### EXERCISE
The task calls for each record to be given again exactly.

[Collected data]
====================
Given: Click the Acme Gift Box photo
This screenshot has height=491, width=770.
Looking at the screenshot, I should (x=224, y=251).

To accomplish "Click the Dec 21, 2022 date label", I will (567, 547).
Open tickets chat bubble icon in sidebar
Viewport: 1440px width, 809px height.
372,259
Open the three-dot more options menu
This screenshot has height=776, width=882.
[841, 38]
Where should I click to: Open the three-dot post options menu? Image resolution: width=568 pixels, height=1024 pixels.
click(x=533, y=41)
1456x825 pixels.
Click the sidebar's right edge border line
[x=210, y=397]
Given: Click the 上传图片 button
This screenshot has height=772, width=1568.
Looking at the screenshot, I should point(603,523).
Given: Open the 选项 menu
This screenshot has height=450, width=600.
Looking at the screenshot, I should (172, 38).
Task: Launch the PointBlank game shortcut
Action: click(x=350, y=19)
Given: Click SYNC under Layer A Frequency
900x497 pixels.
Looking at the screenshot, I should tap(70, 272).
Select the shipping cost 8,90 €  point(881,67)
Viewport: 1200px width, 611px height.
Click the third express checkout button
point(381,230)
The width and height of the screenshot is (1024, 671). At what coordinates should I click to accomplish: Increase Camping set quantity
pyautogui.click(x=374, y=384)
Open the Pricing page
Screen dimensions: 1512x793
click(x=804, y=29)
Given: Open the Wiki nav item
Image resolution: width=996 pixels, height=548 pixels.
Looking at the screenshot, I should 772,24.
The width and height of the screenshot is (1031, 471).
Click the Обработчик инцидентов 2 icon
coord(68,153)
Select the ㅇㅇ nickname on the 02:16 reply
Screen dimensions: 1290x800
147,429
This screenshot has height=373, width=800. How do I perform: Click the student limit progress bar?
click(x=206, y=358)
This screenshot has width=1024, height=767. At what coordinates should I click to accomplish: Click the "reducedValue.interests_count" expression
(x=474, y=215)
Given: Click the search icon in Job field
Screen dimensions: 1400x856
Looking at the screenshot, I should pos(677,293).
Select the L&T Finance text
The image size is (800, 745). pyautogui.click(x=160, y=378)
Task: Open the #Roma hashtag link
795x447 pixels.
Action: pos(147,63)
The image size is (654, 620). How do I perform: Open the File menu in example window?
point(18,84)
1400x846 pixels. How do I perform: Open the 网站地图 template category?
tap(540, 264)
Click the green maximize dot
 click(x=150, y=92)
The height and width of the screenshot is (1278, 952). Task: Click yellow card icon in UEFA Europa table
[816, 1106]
====================
### ANSWER TO THE EXERCISE
Given: Click the Acme Gift Box photo
This screenshot has height=491, width=770.
Looking at the screenshot, I should (x=224, y=251).

To accomplish "Click the Dec 21, 2022 date label", I will (567, 547).
Open tickets chat bubble icon in sidebar
Viewport: 1440px width, 809px height.
372,259
Open the three-dot more options menu
This screenshot has height=776, width=882.
[841, 38]
Where should I click to: Open the three-dot post options menu? Image resolution: width=568 pixels, height=1024 pixels.
click(x=533, y=41)
1456x825 pixels.
Click the sidebar's right edge border line
[x=210, y=397]
Given: Click the 上传图片 button
This screenshot has height=772, width=1568.
Looking at the screenshot, I should point(603,523).
Given: Open the 选项 menu
This screenshot has height=450, width=600.
Looking at the screenshot, I should (172, 38).
Task: Launch the PointBlank game shortcut
Action: click(x=350, y=19)
Given: Click SYNC under Layer A Frequency
900x497 pixels.
Looking at the screenshot, I should tap(70, 272).
Select the shipping cost 8,90 €  point(881,67)
Viewport: 1200px width, 611px height.
Click the third express checkout button
point(381,230)
The width and height of the screenshot is (1024, 671). At what coordinates should I click to accomplish: Increase Camping set quantity
pyautogui.click(x=374, y=384)
Open the Pricing page
Screen dimensions: 1512x793
click(x=804, y=29)
Given: Open the Wiki nav item
Image resolution: width=996 pixels, height=548 pixels.
Looking at the screenshot, I should 772,24.
The width and height of the screenshot is (1031, 471).
Click the Обработчик инцидентов 2 icon
coord(68,153)
Select the ㅇㅇ nickname on the 02:16 reply
Screen dimensions: 1290x800
147,429
This screenshot has height=373, width=800. How do I perform: Click the student limit progress bar?
click(x=206, y=358)
This screenshot has width=1024, height=767. At what coordinates should I click to accomplish: Click the "reducedValue.interests_count" expression
(x=474, y=215)
Given: Click the search icon in Job field
Screen dimensions: 1400x856
Looking at the screenshot, I should pos(677,293).
Select the L&T Finance text
The image size is (800, 745). pyautogui.click(x=160, y=378)
Task: Open the #Roma hashtag link
795x447 pixels.
Action: pos(147,63)
The image size is (654, 620). How do I perform: Open the File menu in example window?
point(18,84)
1400x846 pixels. How do I perform: Open the 网站地图 template category?
tap(540, 264)
Click the green maximize dot
 click(x=150, y=92)
The height and width of the screenshot is (1278, 952). Task: Click yellow card icon in UEFA Europa table
[816, 1106]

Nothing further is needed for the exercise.